Every once in a while, the Moonies’ Washintgton Times communicates real news, albeit cloaked in their dismissive tone.
‘Greater Israel’ is on many minds these days, and the alternative theory of the Sinai bombing unfortunately does not sound ‘preposterous’ at all.

Immigrant Detainees Tell of Attack Dogs and Abuse

Wednesday, November 17th, 2004

Since Congress revamped the nation’s immigration laws in the 1990s, the government has rounded up tens of thousands of immigrants each year who’ve committed a crime — from murder to offenses such as overstaying their visas — even if the offenders had already been punished.

These immigrants have been jailed for months or years while Homeland Security officials obtained a court order to deport them. Some have allegedly experienced brutal and violent conditions while in detention.

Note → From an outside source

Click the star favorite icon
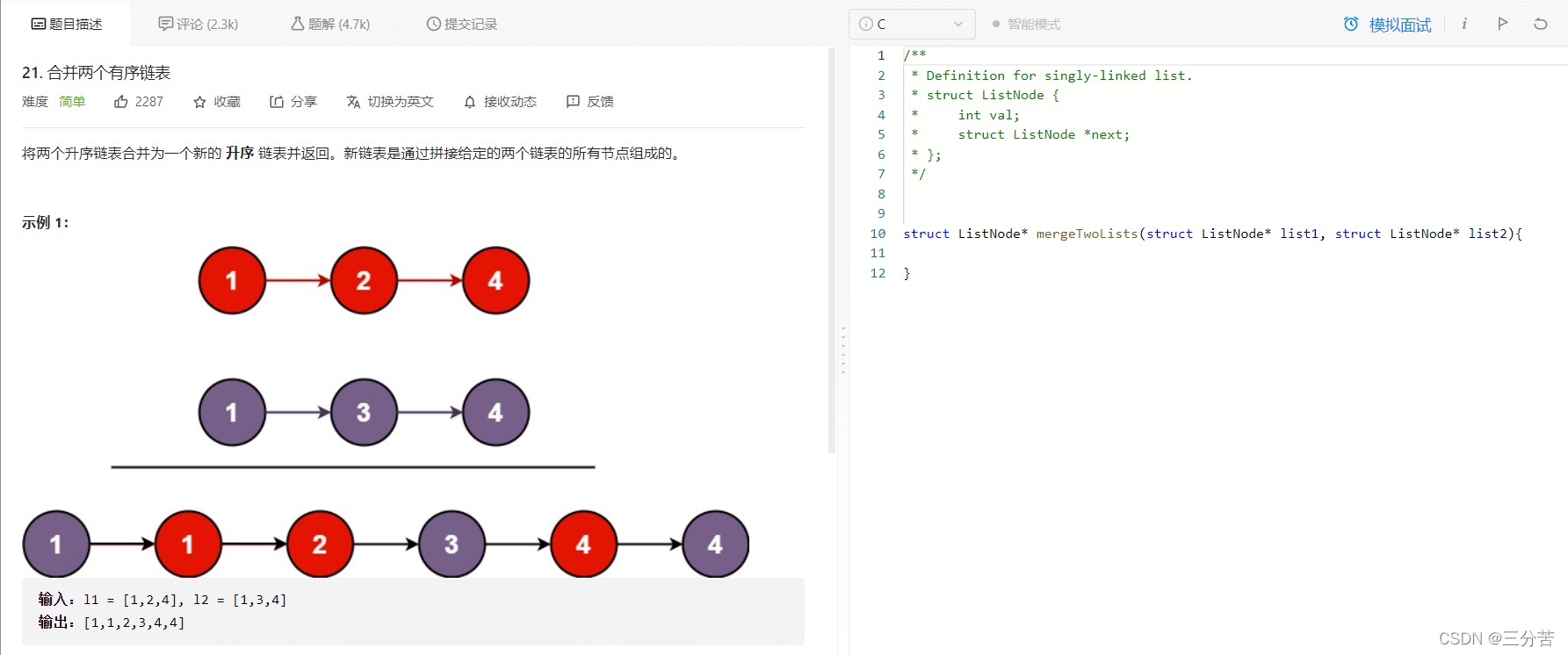 coord(199,102)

… In the spring of 2002, Mohabir returned to Guyana to visit his mother, who was ill. On his way back to New York that April, an immigration agent at Kennedy International Airport noticed Mohabir had a criminal record: Six years earlier, he’d been convicted of possessing about $5 worth of drugs. The judge fined him $250 for a misdemeanor and let him go.

Because of that past conviction, Mohabir was deported to Guyana and banned from ever coming back to the United States. But before returning to his native country, Mohabir was detained for almost two years at New Jersey’s Passaic County Jail, where he alleges that guards taunted and beat detainees and terrorized them with dogs. One detainee was attacked by a dog earlier this year and sent to the hospital. Evidence obtained by NPR during the course of a five-month-long investigation suggests Mohabir’s tale of abuse, corroborated by other detainees, is true.